Development of high-density 80 K SNP array and its evaluation and application in G. hirsutum

Working group session: 
Structural Genomics
Presentation type: 
15 minute Oral
Authors: 
Guo, Wangzhen
Cai, Caiping
Zhu, Guozhong
Zhang, Tianzhen
Author Affliation: 
State Key Laboratory of Crop Genetics & Germplasm Enhancement, Hybrid Cotton R & D Engineering Research Center, Ministry of Education, Nanjing Agricultural University
State Key Laboratory of Crop Genetics & Germplasm Enhancement, Hybrid Cotton R & D Engineering Research Center, Ministry of Education, Nanjing Agricultural University
State Key Laboratory of Crop Genetics & Germplasm Enhancement, Hybrid Cotton R & D Engineering Research Center, Ministry of Education, Nanjing Agricultural University
State Key Laboratory of Crop Genetics & Germplasm Enhancement, Hybrid Cotton R & D Engineering Research Center, Ministry of Education, Nanjing Agricultural University
Abstract: 
High-throughput genotyping platforms play important roles in plant genomic studies. Cotton (Gossypium pp.) is the world’s important natural textile fiber and oil crop. Upland cotton accounts for more than 90% of the world’s cotton production, however, modern upland cotton cultivars have narrow genetic diversity. The amounts of genomic sequencing and re-sequencing data released make it possible to develop a high-quality single nucleotide polymorphism (SNP) array for intraspecific genotyping detection in cotton. Here we report a high-throughput CottonSNP80K array and its utilization in genotyping detection and targeted genes mining. 82,259 SNP markers were selected from the re-sequencing data of 100 cotton cultivars and used to produce the array on the Illumina Infinium platform. 77,774 SNP loci (94.55%) were successfully synthesized on the array.
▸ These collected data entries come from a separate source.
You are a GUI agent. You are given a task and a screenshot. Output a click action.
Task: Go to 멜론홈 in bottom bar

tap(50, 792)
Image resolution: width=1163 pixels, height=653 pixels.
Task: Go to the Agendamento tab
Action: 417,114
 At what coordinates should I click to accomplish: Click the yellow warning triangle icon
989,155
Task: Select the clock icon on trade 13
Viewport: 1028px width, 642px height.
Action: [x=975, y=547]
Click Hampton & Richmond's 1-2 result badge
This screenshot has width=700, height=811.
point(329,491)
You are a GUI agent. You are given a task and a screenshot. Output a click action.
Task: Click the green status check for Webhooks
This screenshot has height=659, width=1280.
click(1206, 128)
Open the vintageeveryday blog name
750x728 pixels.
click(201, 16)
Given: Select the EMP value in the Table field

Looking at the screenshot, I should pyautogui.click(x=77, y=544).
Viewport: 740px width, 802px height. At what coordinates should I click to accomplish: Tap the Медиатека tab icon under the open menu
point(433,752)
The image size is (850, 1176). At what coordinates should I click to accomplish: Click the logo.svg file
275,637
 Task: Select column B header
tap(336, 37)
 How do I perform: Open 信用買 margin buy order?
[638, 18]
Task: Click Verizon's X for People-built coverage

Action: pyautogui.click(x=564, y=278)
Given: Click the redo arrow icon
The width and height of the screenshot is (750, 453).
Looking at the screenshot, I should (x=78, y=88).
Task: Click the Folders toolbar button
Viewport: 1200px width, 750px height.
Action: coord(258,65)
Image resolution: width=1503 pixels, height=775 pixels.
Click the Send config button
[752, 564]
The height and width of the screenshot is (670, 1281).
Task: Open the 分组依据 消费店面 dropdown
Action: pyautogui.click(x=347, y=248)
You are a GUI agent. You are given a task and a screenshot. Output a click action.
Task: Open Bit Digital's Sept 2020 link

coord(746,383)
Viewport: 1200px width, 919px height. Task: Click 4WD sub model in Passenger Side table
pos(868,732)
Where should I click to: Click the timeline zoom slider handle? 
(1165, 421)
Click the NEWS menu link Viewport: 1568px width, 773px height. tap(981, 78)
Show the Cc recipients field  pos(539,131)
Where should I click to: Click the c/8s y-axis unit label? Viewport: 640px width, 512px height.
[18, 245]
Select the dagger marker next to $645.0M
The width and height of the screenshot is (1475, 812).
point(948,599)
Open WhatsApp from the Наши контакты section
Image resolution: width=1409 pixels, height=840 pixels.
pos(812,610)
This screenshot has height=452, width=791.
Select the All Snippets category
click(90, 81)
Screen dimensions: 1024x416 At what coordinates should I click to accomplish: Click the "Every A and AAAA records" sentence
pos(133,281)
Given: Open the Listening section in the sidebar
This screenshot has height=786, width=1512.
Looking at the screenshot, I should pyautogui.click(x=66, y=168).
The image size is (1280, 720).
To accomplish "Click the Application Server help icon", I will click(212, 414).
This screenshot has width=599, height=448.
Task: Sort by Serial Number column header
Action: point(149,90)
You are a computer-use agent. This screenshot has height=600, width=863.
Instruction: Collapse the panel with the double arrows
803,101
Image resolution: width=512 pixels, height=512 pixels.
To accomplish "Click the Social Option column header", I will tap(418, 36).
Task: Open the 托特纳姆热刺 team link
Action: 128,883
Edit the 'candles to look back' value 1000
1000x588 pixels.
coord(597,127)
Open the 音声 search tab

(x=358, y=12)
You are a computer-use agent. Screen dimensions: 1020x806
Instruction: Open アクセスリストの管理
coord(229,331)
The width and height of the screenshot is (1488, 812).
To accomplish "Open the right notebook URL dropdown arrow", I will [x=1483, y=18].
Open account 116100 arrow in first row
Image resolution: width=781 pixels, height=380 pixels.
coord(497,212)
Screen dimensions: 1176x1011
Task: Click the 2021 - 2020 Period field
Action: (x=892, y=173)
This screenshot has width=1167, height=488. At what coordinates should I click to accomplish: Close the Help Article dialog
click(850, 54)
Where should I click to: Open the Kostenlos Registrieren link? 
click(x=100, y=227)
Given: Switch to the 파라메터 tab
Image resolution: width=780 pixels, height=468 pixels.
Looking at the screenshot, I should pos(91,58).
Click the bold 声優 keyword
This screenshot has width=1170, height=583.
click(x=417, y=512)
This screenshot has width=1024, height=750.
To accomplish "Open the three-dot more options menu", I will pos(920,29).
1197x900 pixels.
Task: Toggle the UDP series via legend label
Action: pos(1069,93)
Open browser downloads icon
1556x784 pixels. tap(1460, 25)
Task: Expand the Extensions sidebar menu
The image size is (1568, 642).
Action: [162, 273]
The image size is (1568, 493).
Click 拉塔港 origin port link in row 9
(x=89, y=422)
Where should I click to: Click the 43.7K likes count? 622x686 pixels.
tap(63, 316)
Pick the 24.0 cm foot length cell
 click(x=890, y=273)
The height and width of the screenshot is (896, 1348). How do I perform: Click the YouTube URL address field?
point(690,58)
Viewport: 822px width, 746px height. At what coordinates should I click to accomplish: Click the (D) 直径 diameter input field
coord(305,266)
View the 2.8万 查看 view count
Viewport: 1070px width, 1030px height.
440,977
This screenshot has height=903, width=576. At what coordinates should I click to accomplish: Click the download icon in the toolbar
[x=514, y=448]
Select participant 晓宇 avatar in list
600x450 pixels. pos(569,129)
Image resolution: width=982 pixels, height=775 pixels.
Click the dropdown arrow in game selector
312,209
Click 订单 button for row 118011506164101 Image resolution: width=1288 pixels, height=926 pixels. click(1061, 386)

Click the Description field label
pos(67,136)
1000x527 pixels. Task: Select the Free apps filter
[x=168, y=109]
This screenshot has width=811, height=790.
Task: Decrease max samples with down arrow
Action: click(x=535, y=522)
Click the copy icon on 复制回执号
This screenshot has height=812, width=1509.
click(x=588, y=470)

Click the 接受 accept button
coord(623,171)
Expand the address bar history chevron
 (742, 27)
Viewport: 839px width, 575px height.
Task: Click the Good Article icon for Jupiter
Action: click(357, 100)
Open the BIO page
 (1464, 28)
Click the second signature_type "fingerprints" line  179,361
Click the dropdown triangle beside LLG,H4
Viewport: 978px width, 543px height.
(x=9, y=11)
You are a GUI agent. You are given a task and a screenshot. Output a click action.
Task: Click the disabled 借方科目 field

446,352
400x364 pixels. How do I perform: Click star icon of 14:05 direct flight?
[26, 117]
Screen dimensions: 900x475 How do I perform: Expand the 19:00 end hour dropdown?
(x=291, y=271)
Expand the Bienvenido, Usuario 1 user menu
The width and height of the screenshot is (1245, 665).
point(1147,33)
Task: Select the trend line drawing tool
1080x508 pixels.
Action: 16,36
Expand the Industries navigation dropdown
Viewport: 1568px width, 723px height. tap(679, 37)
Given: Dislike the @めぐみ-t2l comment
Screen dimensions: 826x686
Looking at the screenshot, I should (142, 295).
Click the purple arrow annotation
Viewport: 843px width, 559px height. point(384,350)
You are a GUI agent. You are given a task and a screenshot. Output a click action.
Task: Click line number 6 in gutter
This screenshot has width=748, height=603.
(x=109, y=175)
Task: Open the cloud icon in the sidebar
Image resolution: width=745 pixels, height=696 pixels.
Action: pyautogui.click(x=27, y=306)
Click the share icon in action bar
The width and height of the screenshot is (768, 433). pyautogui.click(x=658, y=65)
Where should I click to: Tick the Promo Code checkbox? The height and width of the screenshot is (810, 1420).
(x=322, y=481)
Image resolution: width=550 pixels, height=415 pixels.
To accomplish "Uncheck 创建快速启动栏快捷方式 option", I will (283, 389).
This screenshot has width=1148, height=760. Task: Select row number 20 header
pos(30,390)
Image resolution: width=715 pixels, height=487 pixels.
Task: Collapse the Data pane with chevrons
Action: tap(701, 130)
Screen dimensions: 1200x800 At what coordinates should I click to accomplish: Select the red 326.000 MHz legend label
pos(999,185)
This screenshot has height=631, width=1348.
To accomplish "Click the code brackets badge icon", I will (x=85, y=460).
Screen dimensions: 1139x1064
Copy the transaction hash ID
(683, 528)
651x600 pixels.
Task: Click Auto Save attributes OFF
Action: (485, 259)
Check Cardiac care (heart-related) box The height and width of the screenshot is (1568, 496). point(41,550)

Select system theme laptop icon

Of them, 77,252 (99.33%) had call rates of >95% in 352 cotton accessions and 59,502 (76.51%) were polymorphic loci. Application tests using 22 cotton accessions with parent/F1 combinations or with similar genetic backgrounds showed that CottonSNP80K array had high genotyping accuracy, good repeatability, and wide applicability. Phylogenetic analysis of 312 cotton cultivars and landraces with wide geographical distribution showed that they could be classified into ten groups, irrelevant of their origins. We found that the different landraces were clustered in different subgroups, indicating that these landraces were major contributors to the development of different breeding populations of modern G. hirsutum cultivars in China. We integrated a total of 54,588 SNPs (MAFs >0.05) associated with 10 salt stress traits into 288 G. hirsutum accessions for genome-wide association studies (GWAS), and eight significant SNPs associated with three salt stress traits were detected. Further, two genes located in the SNP regions were detected to distinctly related to salt tolerance, with significantly upregulated expression after salt treatment and significantly enhanced cotton susceptibility to salt stress after their silencing. Taken together, CottonSNP80K play important roles in germplasm genotyping, variety verification, functional genomics studies, and molecular breeding in cotton.